Please render the data starting at the line containing "You are a computer-use" and ending at the line containing "pyautogui.click(x=317, y=52)" as a Markdown table with the columns Row and Line, skipping blank lines and leaving the pictures out.

**Dataset extract:**

--------------------

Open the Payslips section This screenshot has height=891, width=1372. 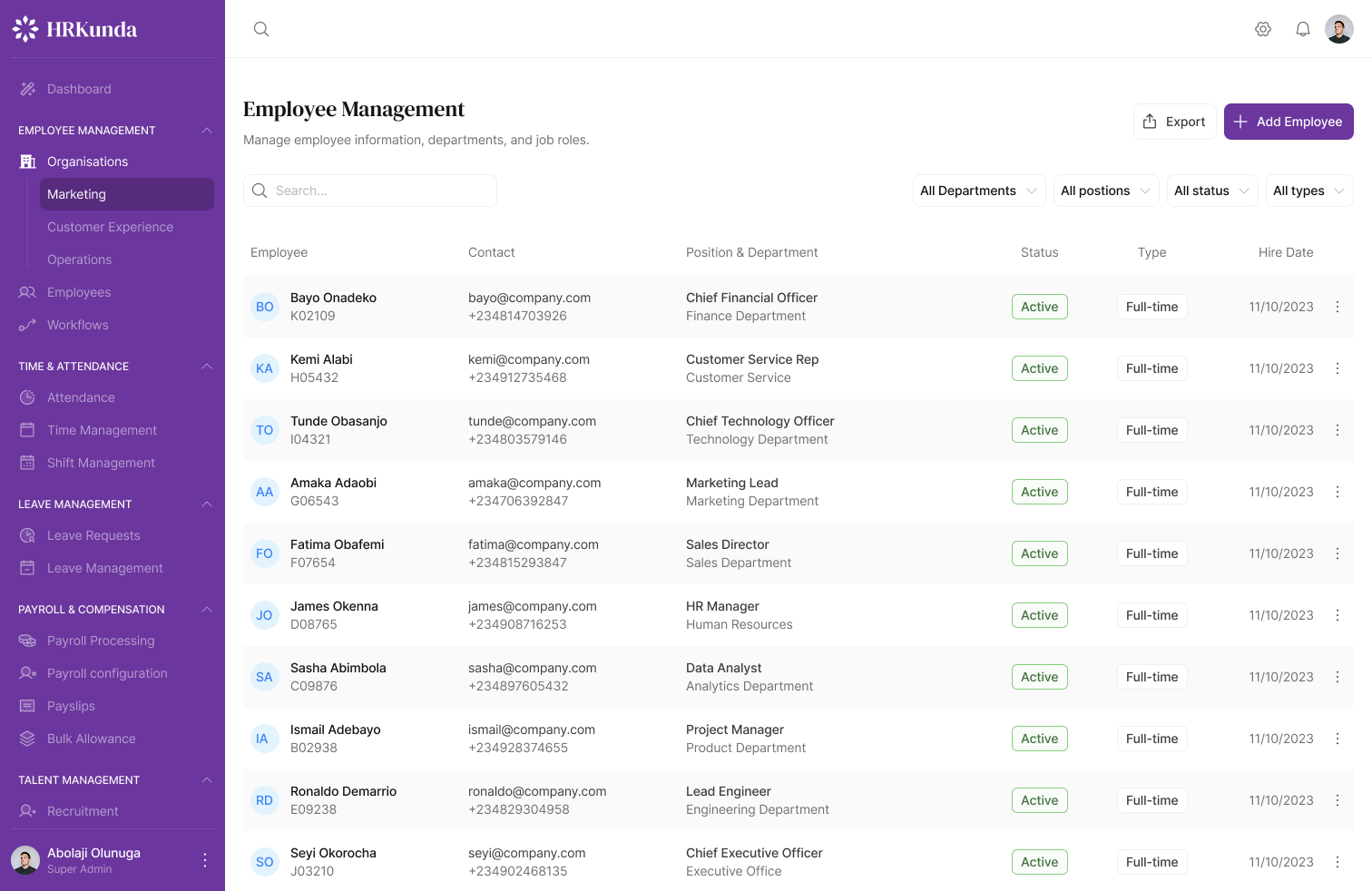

--------------------

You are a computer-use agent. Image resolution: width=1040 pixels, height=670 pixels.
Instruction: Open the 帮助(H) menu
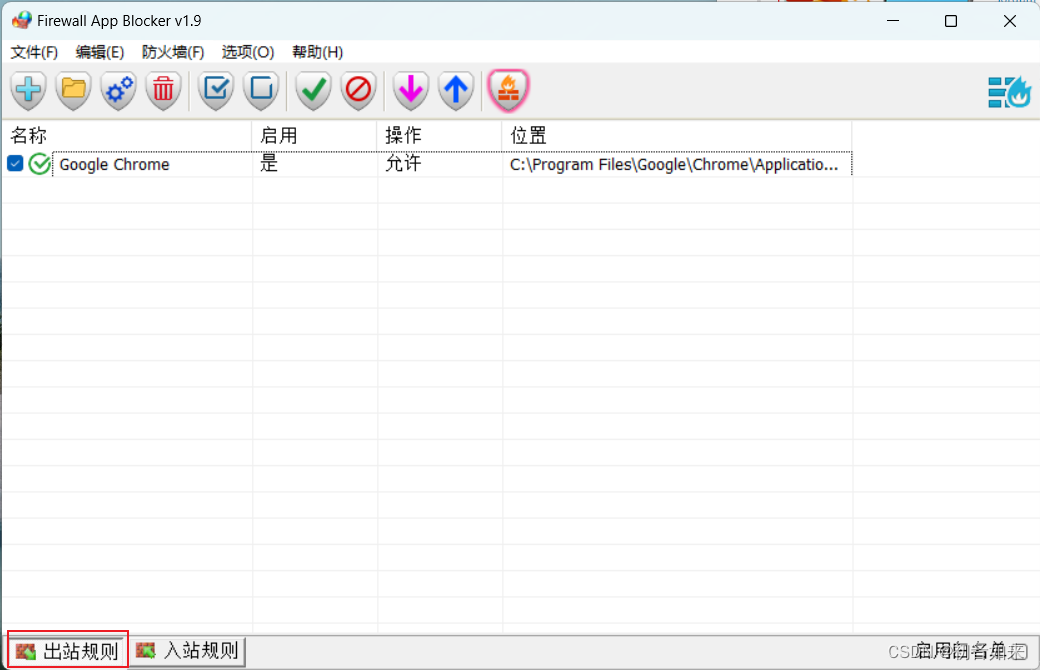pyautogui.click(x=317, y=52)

--------------------

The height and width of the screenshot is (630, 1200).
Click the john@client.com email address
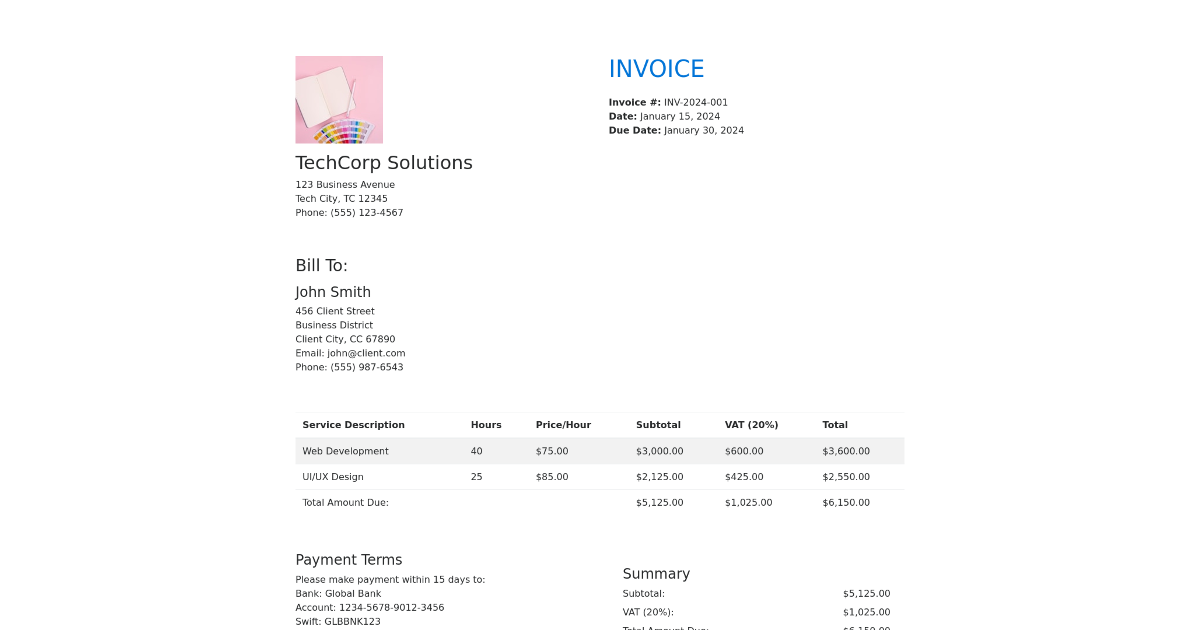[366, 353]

--------------------

**Correct output:**
| Row | Line |
|---|---|
| 1 | You are a computer-use agent. Image resolution: width=1040 pixels, height=670 pixels. |
| 2 | Instruction: Open the 帮助(H) menu |
| 3 | pyautogui.click(x=317, y=52) |